Entrée sur scène en traversant le parterre, comme des boxeurs avant un combat, la bande de Win Butler a pris place au milieu de la scène en forme de ring. Pour continuer à filer la métaphore pugilistique, disons qu’AC a dû travailler fort pour trouver son rythme lors des premiers rounds.

Après Everything Now et Signs of Life, deux pièces de son dernier opus qui ont été accueillies poliment, c’est véritablement avec Rebellion (Lies) et surtout Here Comes the Night Time, durant laquelle le ring a été démonté, permettant un contact plus direct avec la foule, que la soirée a pris son envol.

À la suite d’une courte allocution durant laquelle le leader du groupe a salué la politique migratoire du Canada, sa compagne Régine Chassagne a entamé Haïti, chanson de circonstance sur son pays natal.

Suivant une No Cars Go très énergique, la très belle Electric Blue, un des moments forts du dernier album de la formation, est tombée à plat, la voix douce de Chassagne étant pratiquement enterrée par l’instrumentation. Une partie de la foule s’est assise à ce moment-là.

L’accrocheuse Put Your Money on Me, autre nouvelle chanson, n’a pas suffi à ranimer l’auditoire. À ce moment, on s’est demandé si Arcade Fire était incapable de mettre en valeur son plus récent album ou si le groupe était victime d’un public vieillissant, imperméable à ses nouvelles propositions.

Neon Bible et Neighborhood #1 (Tunnels) ont ramené de l’énergie dans l’amphithéâtre, pavant la voie à The Suburbs, que Win Butler a dédiée aux habitants de Houston, sa ville natale, affligés par le récent passage de l’ouragan Harvey.

Butler, parfois sur le pilote automatique en début de spectacle, a semblé trouver un second souffle avec la pièce suivante, Ready to Start.

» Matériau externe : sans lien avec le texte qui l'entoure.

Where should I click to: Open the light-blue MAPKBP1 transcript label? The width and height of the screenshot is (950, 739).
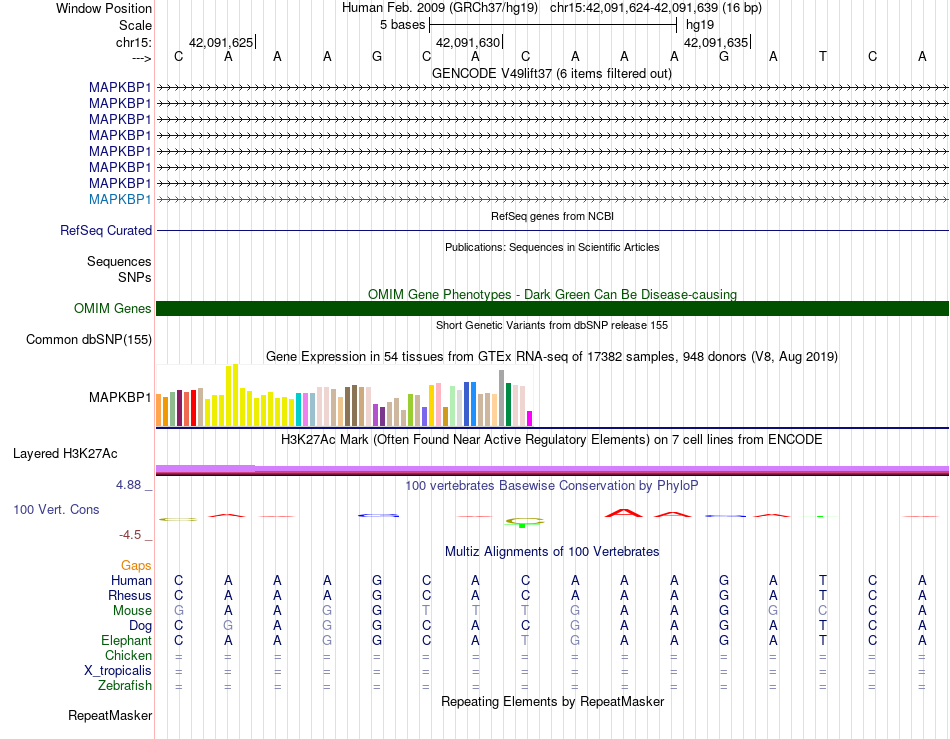click(x=120, y=199)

Même chose pour Chassagne, qui s’est momentanément transformée en disco queen pour faire groover la foule avec Sprawl II (Mountains Beyond Mountains), boule miroir à l’appui. Le party s’est poursuivi avec Reflektor, pièce titre de leur opus précédent, et Afterlife.

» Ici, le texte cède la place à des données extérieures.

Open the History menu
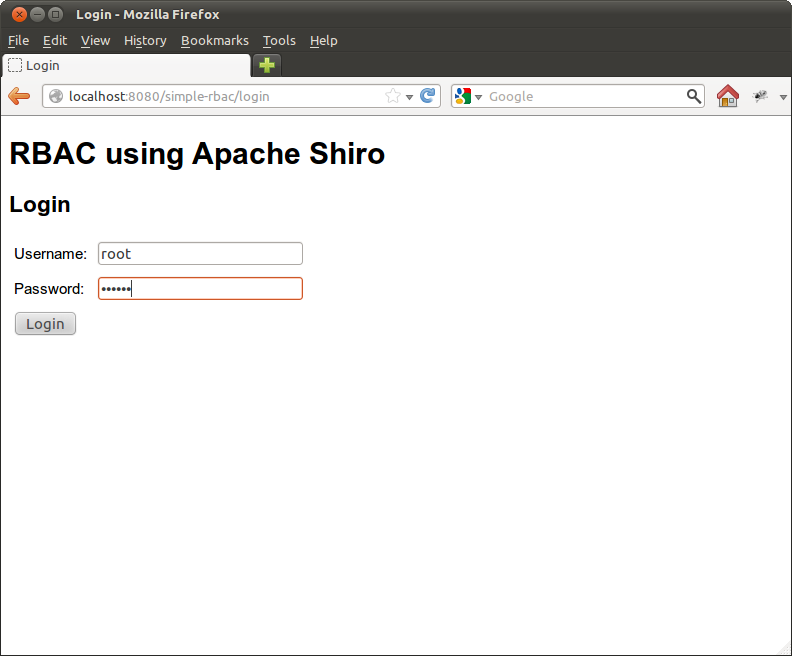The width and height of the screenshot is (792, 656). pos(145,41)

Après Infinite Content, très punk, Creature Confort et Neighborhood #3 (Power Out) ont clos en beauté le concert, y injectant une dose de vigueur très attendue. Au moment de mettre sous presse, un rappel prometteur s’amorçait.

Au final, la fierté du Mile End a été fidèle à sa réputation, offrant une prestation généreuse – quoique manquant parfois de rythme – de près de deux heures. Il manquait simplement ce qui a fait la renommée du groupe : un souffle et une énergie unique.